Pair Corralation between Applied Materials and Aurubis AG

Assuming the 90 days horizon Applied Materials is expected to under-perform the Aurubis AG. In addition to that, Applied Materials is 1.32 times more volatile than Aurubis AG. It trades about -0.05 of its total potential returns per unit of risk. Aurubis AG is currently generating about 0.15 per unit of volatility. If you would invest  7,780  in Aurubis AG on December 22, 2024 and sell it today you would earn a total of  1,530  from holding Aurubis AG or generate 19.67% return on investment over 90 days.
Time Period3 Months [change]
DirectionMoves Against 
StrengthWeak
Accuracy100.0%
ValuesDaily Returns

Applied Materials  vs.  Aurubis AG

 Performance 
       Timeline  
Applied Materials 

Risk-Adjusted Performance

Very Weak

 
Weak
 
Strong
Over the last 90 days Applied Materials has generated negative risk-adjusted returns adding no value to investors with long positions. Despite latest fragile performance, the Stock's basic indicators remain stable and the current disturbance on Wall Street may also be a sign of long-run gains for the company stockholders.
Aurubis AG 

Risk-Adjusted Performance

Good

 
Weak
 
Strong
Compared to the overall equity markets, risk-adjusted returns on investments in Aurubis AG are ranked lower than 11 (%) of all global equities and portfolios over the last 90 days. Despite nearly fragile basic indicators, Aurubis AG reported solid returns over the last few months and may actually be approaching a breakup point.

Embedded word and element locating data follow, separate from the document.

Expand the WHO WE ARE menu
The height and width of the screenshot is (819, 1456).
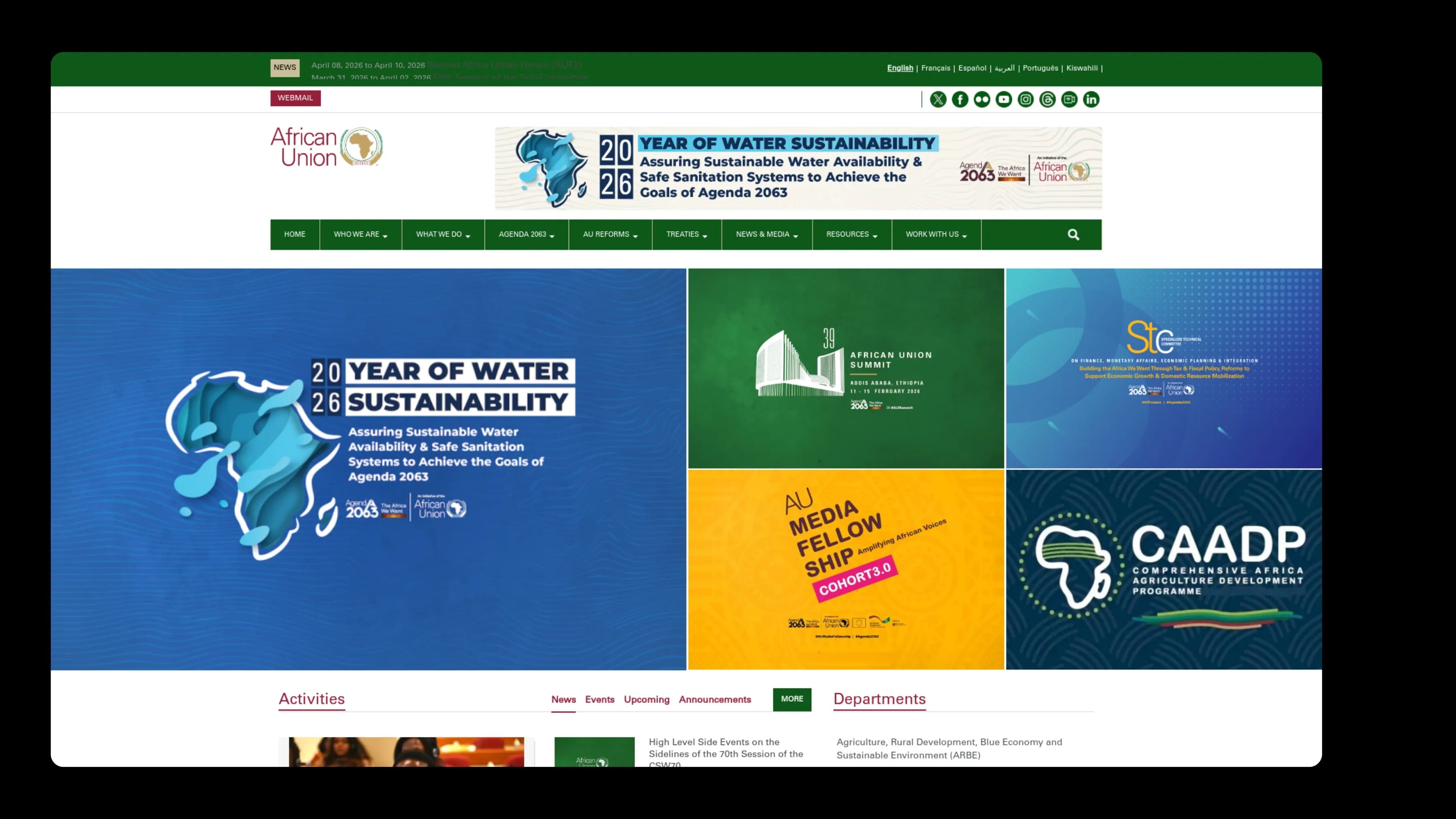(360, 234)
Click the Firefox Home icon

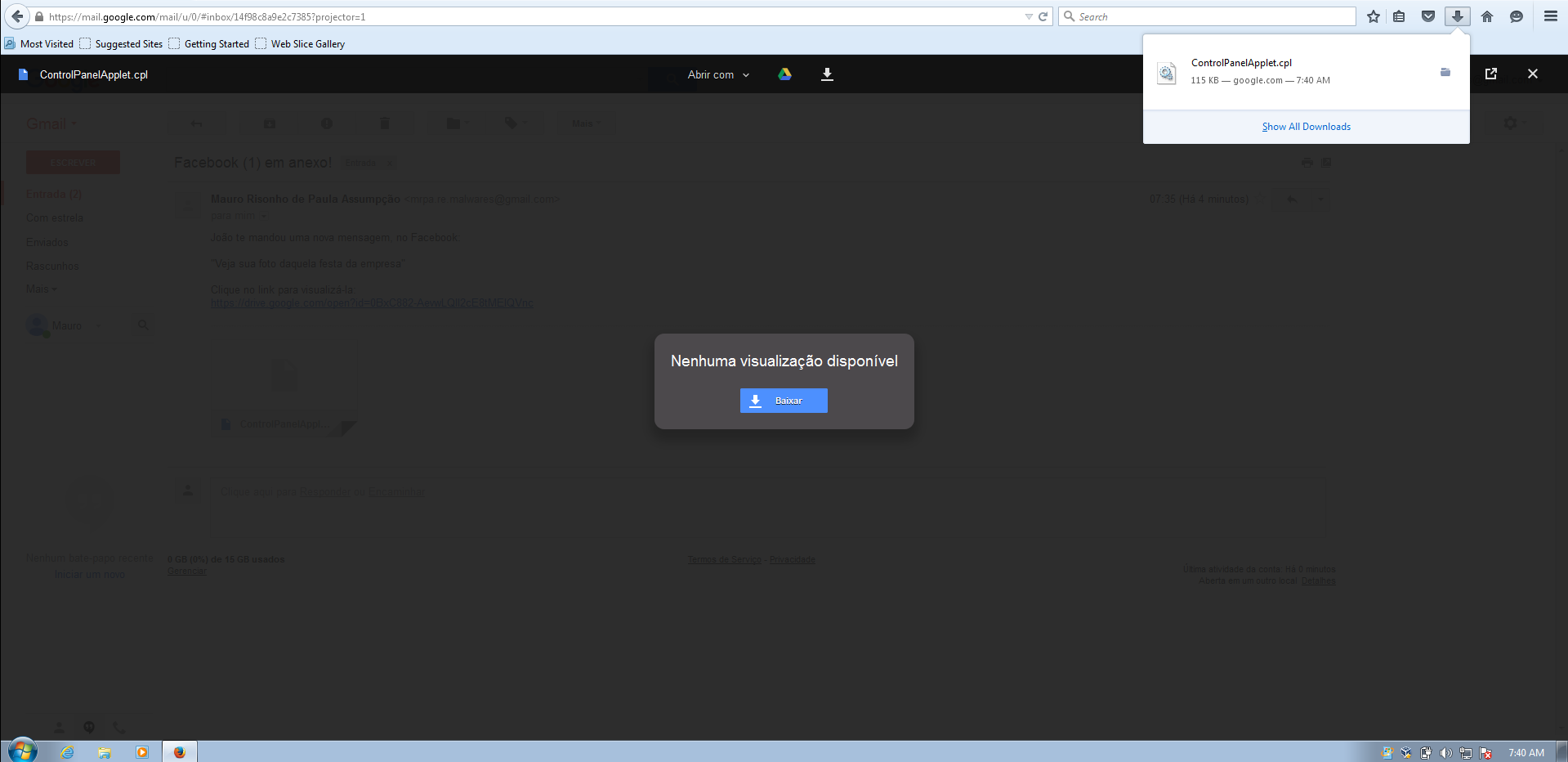1487,16
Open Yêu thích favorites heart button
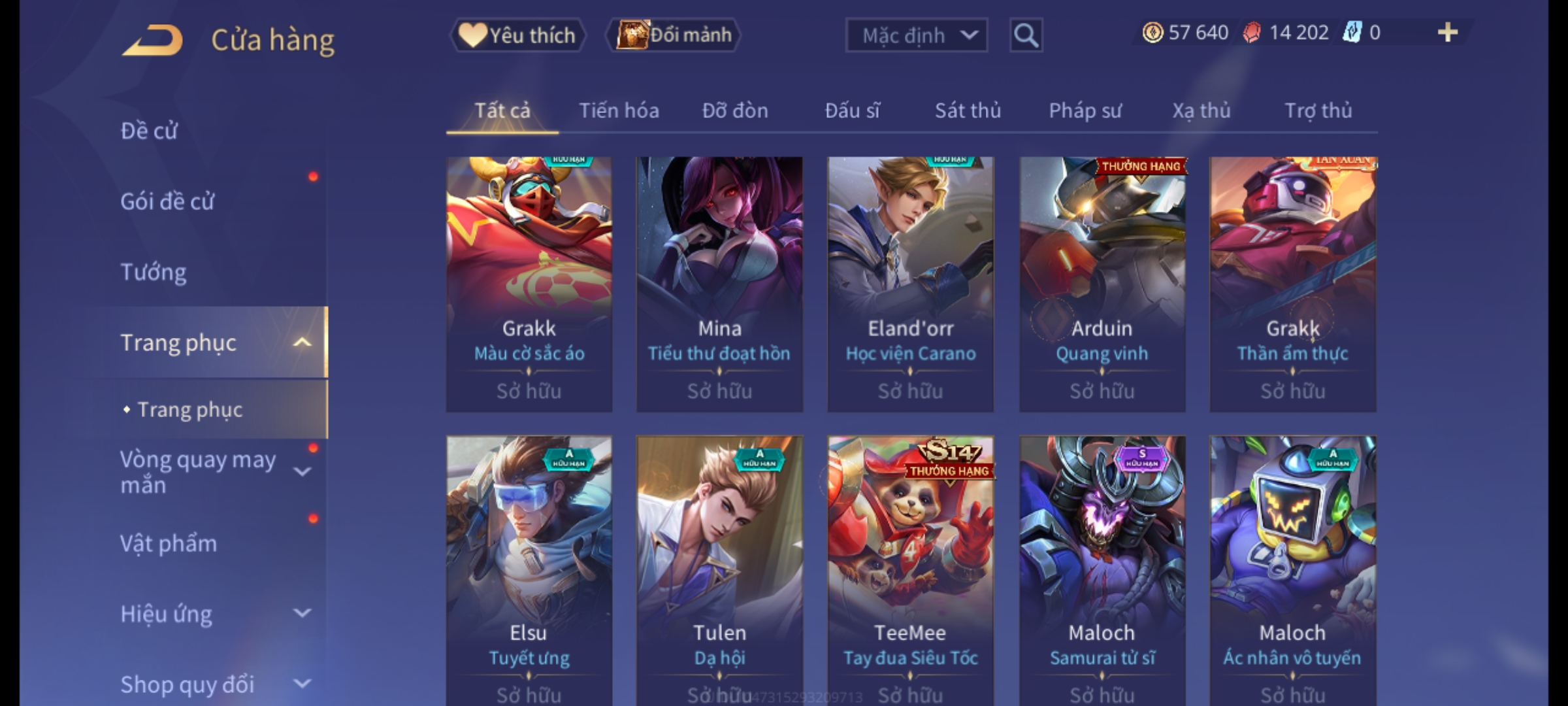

Applied Materials and Aurubis AG Volatility Contrast

   Predicted Return Density   
       Returns  

Pair Trading with Applied Materials and Aurubis AG

The main advantage of trading using opposite Applied Materials and Aurubis AG positions is that it hedges away some unsystematic risk. Because of two separate transactions, even if Applied Materials position performs unexpectedly, Aurubis AG can make up some of the losses. Pair trading also minimizes risk from directional movements in the market. For example, if an entire industry or sector drops because of unexpected headlines, the short position in Aurubis AG will offset losses from the drop in Aurubis AG's long position.
The idea behind Applied Materials and Aurubis AG pairs trading is to make the combined position market-neutral, meaning the overall market's direction will not affect its win or loss (or potential downside or upside). This can be achieved by designing a pairs trade with two highly correlated stocks or equities that operate in a similar space or sector, making it possible to obtain profits through simple and relatively low-risk investment.
Check out your portfolio center.
Note that this page's information should be used as a complementary analysis to find the right mix of equity instruments to add to your existing portfolios or create a brand new portfolio. You can also try the Bonds Directory module to find actively traded corporate debentures issued by US companies.